- [DATA]
▼
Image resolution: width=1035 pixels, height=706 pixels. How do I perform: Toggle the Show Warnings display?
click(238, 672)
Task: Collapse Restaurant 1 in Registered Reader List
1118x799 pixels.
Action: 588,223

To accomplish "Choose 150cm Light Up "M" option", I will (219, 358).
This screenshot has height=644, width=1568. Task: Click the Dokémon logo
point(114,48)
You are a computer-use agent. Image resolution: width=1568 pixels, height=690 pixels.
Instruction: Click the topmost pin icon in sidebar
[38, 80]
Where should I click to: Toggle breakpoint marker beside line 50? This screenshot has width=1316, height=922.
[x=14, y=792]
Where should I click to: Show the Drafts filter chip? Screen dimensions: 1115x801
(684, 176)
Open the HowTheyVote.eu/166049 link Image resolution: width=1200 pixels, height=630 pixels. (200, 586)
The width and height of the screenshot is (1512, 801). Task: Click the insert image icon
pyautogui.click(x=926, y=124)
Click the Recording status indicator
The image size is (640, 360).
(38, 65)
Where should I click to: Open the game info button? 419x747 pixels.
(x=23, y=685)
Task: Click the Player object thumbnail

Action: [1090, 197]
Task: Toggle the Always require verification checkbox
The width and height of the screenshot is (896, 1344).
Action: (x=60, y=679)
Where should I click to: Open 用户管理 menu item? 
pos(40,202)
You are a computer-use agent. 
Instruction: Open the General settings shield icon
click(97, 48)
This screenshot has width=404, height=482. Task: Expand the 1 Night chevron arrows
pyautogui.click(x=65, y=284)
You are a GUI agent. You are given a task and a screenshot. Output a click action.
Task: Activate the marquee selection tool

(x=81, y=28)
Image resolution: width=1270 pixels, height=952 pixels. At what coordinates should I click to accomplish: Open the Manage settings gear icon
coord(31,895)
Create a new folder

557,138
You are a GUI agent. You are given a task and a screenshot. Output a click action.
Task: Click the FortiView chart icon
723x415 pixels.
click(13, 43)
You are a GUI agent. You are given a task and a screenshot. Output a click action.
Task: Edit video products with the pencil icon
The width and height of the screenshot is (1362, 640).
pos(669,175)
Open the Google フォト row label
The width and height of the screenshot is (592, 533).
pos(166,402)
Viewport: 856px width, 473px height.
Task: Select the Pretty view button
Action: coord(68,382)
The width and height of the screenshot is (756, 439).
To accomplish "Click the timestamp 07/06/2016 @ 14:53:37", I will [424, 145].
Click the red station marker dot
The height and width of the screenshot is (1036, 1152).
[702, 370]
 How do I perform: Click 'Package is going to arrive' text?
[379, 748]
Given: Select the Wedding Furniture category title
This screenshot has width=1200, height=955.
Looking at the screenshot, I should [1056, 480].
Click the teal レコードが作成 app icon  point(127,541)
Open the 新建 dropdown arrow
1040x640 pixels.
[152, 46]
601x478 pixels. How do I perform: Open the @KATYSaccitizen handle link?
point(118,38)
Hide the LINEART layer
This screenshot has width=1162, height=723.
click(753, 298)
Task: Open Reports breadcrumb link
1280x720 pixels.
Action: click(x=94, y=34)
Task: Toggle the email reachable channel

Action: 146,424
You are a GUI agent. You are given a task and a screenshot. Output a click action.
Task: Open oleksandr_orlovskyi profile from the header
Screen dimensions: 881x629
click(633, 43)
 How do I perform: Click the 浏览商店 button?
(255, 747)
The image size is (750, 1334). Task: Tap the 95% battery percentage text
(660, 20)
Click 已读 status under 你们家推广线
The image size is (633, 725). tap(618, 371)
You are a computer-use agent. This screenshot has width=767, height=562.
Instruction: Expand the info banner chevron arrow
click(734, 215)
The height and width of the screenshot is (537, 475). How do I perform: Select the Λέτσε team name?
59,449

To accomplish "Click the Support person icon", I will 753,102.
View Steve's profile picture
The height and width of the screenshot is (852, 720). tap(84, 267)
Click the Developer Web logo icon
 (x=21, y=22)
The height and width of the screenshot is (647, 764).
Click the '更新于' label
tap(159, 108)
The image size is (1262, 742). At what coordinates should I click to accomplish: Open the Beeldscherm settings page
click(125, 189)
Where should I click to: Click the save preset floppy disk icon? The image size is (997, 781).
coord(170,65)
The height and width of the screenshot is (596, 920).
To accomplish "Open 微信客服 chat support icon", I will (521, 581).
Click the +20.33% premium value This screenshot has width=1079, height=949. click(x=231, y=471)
▲
- [EXERCISE DESCRIPTION] Whatever lies between the line containing "View Steve's profile picture" and the final line above, both included, must be returned exactly.

- [ANSWER TO THE EXERCISE]
View Steve's profile picture
The height and width of the screenshot is (852, 720). tap(84, 267)
Click the Developer Web logo icon
 (x=21, y=22)
The height and width of the screenshot is (647, 764).
Click the '更新于' label
tap(159, 108)
The image size is (1262, 742). At what coordinates should I click to accomplish: Open the Beeldscherm settings page
click(125, 189)
Where should I click to: Click the save preset floppy disk icon? The image size is (997, 781).
coord(170,65)
The height and width of the screenshot is (596, 920).
To accomplish "Open 微信客服 chat support icon", I will (521, 581).
Click the +20.33% premium value This screenshot has width=1079, height=949. click(x=231, y=471)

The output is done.